HIV Risk Factors: Women With Specific Vaginal Bacteria May Be More Susceptible
A new study has revealed that women with low levels of Lactobacillus, but with high levels of another type of bacteria may be more susceptible to HIV. The sexually transmitted disease is most commonly transferred through sexual activity and needle sharing where blood and bodily fluids can be passed to another person.
Christina Gosmann and her colleagues in Ragon Institute of Massachusetts General Hospital found that young women are eight times more likely to acquire HIV than men. This highlights the need to better understand the factors why the female genital tract is more susceptible to HIV.
In their research, Gosmann and the team looked into the data of 236 women aged 18 to 32-years old. The women, also part of the study titled "Females Rising Through Education, Support and Health," were from KwaZulu-Natal, province in Durban, South Africa. It has one of the highest HIV burdens in the country.
All women were HIV-free at the start of the study. However, during the median follow up period of 336 days, 31 of the subjects already acquired HIV. The researchers found out that those with low levels of Lactobacillus but high levels of pro-inflammatory bacteria such as Prevotella and Sneathia were four times more likely to acquire HIV.

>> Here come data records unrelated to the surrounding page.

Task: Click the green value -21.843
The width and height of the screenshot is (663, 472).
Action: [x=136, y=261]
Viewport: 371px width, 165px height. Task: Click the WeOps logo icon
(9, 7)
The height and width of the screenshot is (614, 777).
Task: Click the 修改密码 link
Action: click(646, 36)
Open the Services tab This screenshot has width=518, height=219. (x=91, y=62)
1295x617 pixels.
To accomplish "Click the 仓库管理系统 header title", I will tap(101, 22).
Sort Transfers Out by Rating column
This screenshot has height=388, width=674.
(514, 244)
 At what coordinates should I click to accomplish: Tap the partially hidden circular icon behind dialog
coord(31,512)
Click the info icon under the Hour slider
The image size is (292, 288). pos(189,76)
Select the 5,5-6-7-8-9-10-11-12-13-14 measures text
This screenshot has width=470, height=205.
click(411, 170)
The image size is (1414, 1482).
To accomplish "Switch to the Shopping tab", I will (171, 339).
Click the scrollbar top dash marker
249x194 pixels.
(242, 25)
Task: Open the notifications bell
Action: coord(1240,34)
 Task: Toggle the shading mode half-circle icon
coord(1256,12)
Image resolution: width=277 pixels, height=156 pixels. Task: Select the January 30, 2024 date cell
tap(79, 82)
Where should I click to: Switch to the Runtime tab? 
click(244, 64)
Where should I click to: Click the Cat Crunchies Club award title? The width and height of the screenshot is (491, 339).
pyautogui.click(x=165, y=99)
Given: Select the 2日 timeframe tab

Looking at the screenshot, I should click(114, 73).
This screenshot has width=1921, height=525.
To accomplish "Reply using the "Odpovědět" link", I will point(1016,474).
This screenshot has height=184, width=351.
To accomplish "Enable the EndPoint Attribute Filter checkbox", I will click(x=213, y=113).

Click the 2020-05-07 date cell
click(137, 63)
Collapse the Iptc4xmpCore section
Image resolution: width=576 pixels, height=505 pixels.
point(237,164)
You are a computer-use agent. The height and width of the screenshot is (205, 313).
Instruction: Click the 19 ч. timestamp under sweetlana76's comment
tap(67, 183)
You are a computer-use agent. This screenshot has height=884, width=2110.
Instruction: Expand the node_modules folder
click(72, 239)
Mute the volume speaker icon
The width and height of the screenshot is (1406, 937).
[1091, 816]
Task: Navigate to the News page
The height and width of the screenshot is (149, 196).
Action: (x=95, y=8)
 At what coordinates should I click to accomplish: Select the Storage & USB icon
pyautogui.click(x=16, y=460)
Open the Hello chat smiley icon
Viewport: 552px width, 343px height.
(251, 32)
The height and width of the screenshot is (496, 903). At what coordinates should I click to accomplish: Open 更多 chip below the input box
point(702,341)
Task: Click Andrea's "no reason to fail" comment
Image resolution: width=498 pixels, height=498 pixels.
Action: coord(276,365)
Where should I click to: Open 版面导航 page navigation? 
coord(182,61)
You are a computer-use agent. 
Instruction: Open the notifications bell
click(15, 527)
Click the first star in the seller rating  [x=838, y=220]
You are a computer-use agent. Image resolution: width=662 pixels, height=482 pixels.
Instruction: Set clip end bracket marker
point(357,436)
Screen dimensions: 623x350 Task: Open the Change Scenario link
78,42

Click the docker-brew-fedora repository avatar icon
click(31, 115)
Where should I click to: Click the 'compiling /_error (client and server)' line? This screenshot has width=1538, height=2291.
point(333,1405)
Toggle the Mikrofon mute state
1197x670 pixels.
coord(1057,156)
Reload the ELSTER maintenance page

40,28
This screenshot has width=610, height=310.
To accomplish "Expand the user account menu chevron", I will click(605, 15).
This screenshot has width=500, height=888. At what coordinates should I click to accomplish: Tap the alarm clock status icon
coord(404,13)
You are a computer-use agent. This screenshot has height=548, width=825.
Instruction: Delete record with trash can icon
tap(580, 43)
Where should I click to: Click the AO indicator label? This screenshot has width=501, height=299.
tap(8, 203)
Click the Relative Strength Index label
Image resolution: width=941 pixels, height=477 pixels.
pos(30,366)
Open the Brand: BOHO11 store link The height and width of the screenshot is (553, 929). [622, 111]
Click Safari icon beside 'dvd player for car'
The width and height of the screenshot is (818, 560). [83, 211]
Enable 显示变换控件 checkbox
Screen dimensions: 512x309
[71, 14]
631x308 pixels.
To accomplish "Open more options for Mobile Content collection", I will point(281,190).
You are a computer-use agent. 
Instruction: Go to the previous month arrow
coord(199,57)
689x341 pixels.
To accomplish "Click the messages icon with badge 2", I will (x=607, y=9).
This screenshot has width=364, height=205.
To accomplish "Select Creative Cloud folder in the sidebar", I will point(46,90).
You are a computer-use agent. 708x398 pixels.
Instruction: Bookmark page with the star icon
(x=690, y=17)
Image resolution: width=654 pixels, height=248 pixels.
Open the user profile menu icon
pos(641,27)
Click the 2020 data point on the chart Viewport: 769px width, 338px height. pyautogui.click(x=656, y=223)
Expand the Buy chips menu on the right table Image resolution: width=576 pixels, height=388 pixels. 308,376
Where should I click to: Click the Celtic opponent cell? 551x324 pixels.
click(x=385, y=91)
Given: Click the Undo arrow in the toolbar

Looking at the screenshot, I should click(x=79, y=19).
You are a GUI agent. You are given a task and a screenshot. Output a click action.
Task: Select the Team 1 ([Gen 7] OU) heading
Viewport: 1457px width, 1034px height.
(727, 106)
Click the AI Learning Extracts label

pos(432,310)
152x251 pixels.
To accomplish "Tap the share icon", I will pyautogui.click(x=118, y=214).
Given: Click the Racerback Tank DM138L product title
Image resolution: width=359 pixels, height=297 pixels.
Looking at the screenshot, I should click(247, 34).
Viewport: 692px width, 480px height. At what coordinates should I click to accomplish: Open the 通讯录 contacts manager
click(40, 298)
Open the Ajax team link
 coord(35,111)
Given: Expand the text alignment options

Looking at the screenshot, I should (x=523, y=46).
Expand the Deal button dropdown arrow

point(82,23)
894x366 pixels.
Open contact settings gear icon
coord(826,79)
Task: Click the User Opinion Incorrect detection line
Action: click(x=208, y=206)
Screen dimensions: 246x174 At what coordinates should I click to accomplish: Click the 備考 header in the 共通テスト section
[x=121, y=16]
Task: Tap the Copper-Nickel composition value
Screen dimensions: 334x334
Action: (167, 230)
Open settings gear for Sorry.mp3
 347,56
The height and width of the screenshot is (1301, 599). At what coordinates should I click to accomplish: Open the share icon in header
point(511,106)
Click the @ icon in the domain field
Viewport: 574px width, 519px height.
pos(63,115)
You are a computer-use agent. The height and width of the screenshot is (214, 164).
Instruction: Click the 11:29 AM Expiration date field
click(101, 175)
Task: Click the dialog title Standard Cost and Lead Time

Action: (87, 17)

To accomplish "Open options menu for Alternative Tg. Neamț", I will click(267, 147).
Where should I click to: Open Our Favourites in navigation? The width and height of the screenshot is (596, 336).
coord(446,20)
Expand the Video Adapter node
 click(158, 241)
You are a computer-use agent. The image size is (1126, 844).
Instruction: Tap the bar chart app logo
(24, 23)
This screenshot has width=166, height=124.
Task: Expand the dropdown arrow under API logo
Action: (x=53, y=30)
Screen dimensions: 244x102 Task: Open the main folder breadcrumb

When researchers introduced these pro-inflammatory bacteria to the FGT of female mice, they found an increase in active mucosal CD4 T cells, which are the main target of HIV. The result could pave way in the research of HIV prevention and treatment.
There are still questions why specific bacteria are more dominant in women. Douglas Kwon, a physician scientist at Ragon Institute, and his team cannot yet identify the reason but environmental variables may be considered such as contraception method, diet, hygiene and sexual behaviour. Researchers are now working on how to reduce specific vaginal bacteria to reduce HIV risk among women.